» DATASET EXTRACT
——
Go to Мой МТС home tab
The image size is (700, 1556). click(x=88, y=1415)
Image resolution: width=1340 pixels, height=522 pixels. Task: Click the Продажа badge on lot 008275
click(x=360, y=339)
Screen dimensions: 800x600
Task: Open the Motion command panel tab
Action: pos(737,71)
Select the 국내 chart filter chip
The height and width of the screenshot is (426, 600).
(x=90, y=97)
——
» WHAT TO PRODUCE
Transcribe the listing above exactly, including every line.

» REPLY
Go to Мой МТС home tab
The image size is (700, 1556). click(x=88, y=1415)
Image resolution: width=1340 pixels, height=522 pixels. Task: Click the Продажа badge on lot 008275
click(x=360, y=339)
Screen dimensions: 800x600
Task: Open the Motion command panel tab
Action: pos(737,71)
Select the 국내 chart filter chip
The height and width of the screenshot is (426, 600).
(x=90, y=97)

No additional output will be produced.